I just posted about the centenary of the Soloheadbeg ambush. This event is commonly considered to mark the outset of the War of Independence, a rebellion which ultimately did lead to an independent Irish state (for most of the island of Ireland)
There is a political saying that “where Tipperary leads, Ireland follows.” Soloheadbeg didn’t randomly happen in Tipperary – the country would be the hotbed of the early stage of the conflict and indeed the activities of the 3rd Tipperary Brigade in rendering South Tipperary ungovernable provided a blueprint for insurgency movements to this day (I recall someone observing that national liberation movements across the world paid close attention to 1919-21 in Ireland, and much less attention to 1922-3)
Tipperary had already seen the 1848 Rebellion, less gloriously referred to as the Battle of Widow McCormack’s Cabbage Patch. It was again a hotbed of Fenianism It also saw the foundation of the Gaelic Athletic Association, whose influence on Irish life is hard to quantify.
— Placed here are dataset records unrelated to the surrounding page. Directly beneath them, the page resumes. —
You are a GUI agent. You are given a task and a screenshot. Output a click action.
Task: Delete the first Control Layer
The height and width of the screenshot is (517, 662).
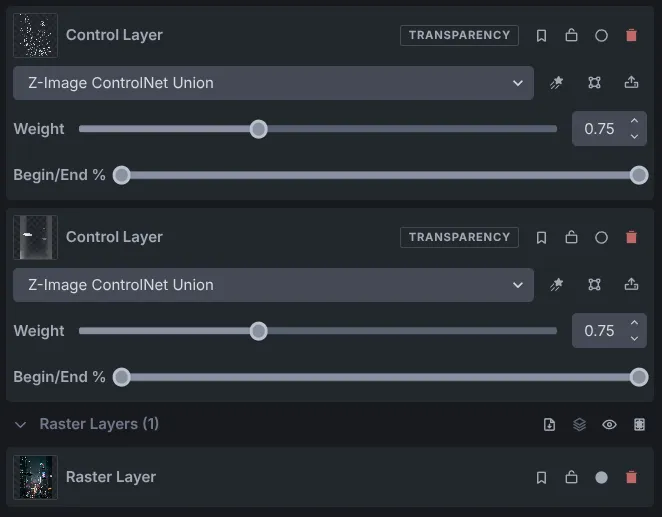click(x=631, y=35)
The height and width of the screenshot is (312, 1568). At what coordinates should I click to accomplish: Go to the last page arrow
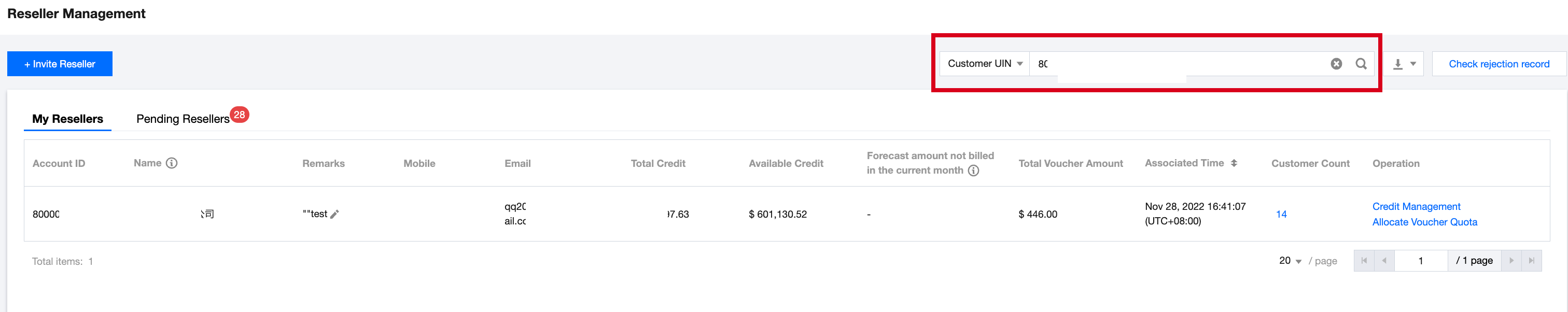click(1532, 261)
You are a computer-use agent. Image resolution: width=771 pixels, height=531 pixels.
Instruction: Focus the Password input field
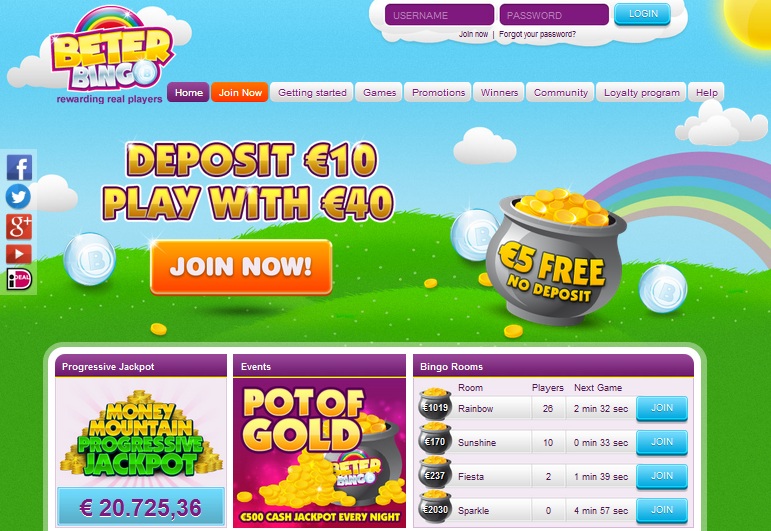[x=554, y=15]
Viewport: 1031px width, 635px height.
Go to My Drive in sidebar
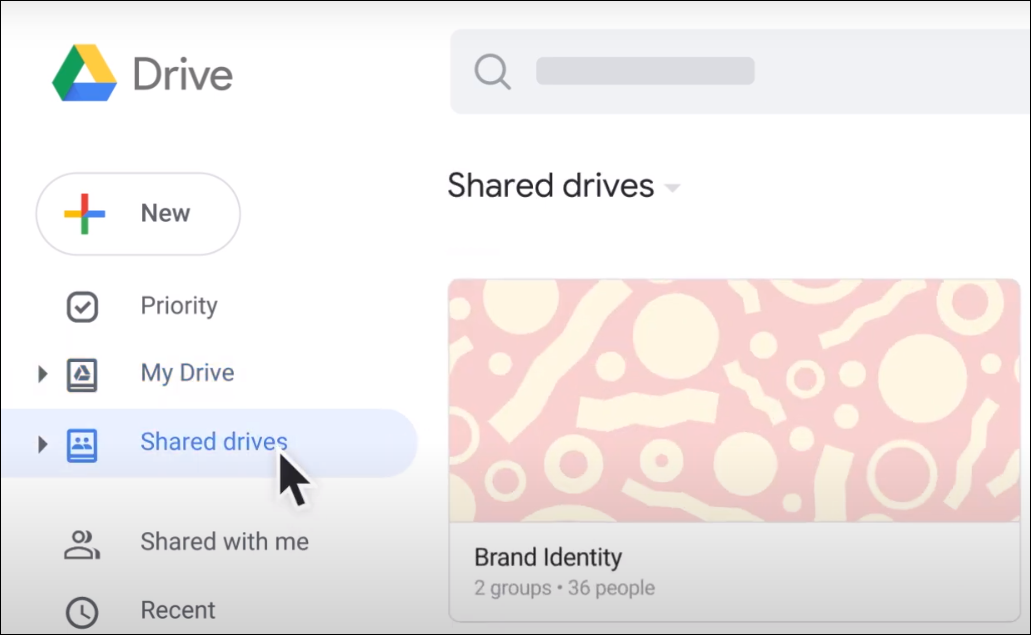[187, 373]
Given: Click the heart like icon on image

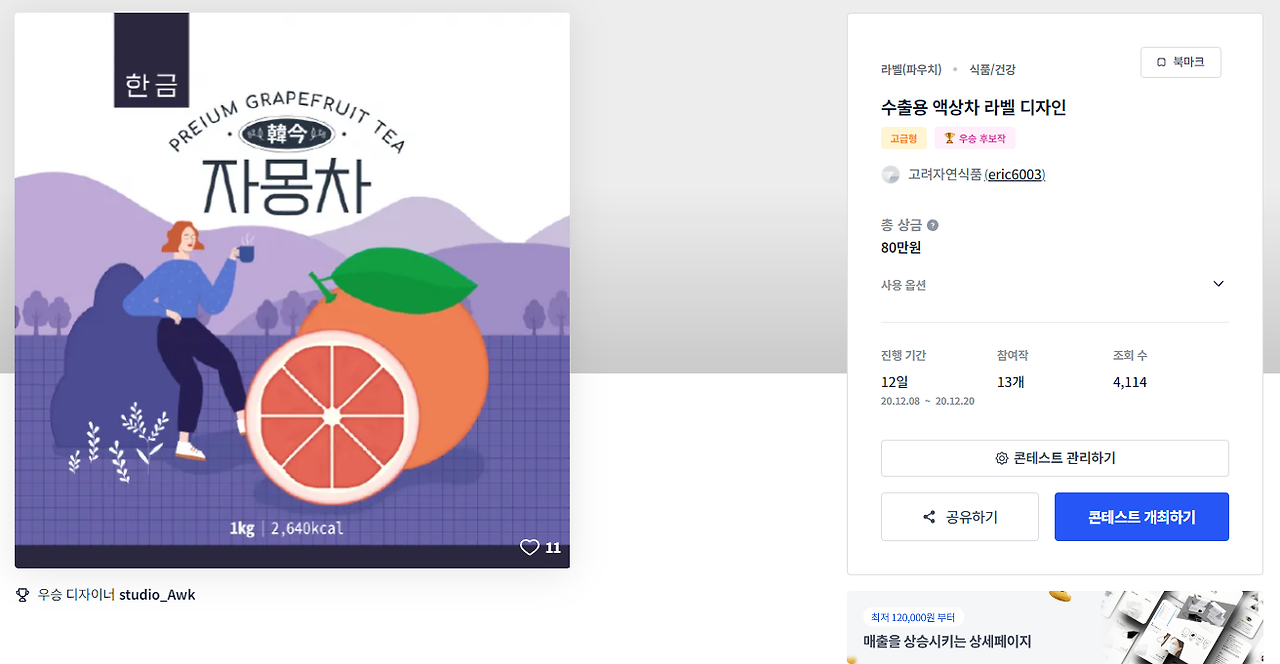Looking at the screenshot, I should (529, 547).
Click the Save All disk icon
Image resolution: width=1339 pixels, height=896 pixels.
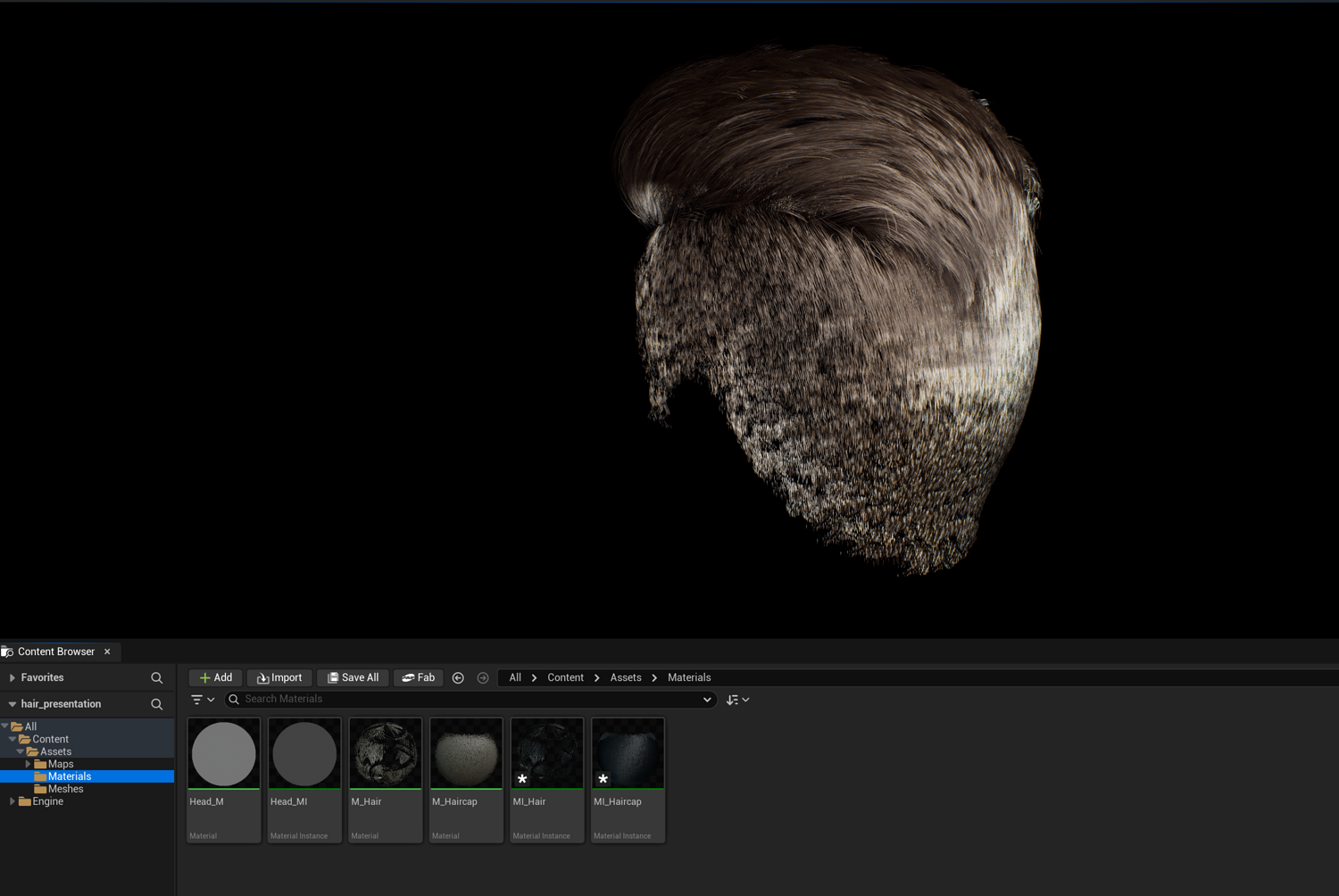coord(333,678)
Tipperary is a predominantly rural county, but with urban centres which would have been more industrialised than most Irish towns. Left wing politics had a receptive audience. In April 1922 a “soviet” was set up in Clonmel:
With the ending of the war, came the inevitable economic depression, with a dramatic fall in exports. This coincided with our own struggles for independence. The firm [Condensed Milk Company of Ireland] said it was losing money and proposed a reduction in wages. The workers said the company had made “a million” during the war. The stand-off led to a strike, which, in the climate of the time, was a special sort of strike which has become known as The Clonmel Soviet.
The Russian Revolution had cast long shadows over the Europe of the early decades of the 20th century. In many countries so-called soviets were established by workers taking over industries from “capitalist owners,” with the objective of operating them for the benefit of the workers, with all the profits accruing to themselves. That was the theory.
The Clonmel soviet was established in the last week of April 1922, when the workers demanded from the management the “keys,” and then hoisted a red flag on the factory building. The popular belief was (there is no written evidence) that this was done at “the point of a gun.”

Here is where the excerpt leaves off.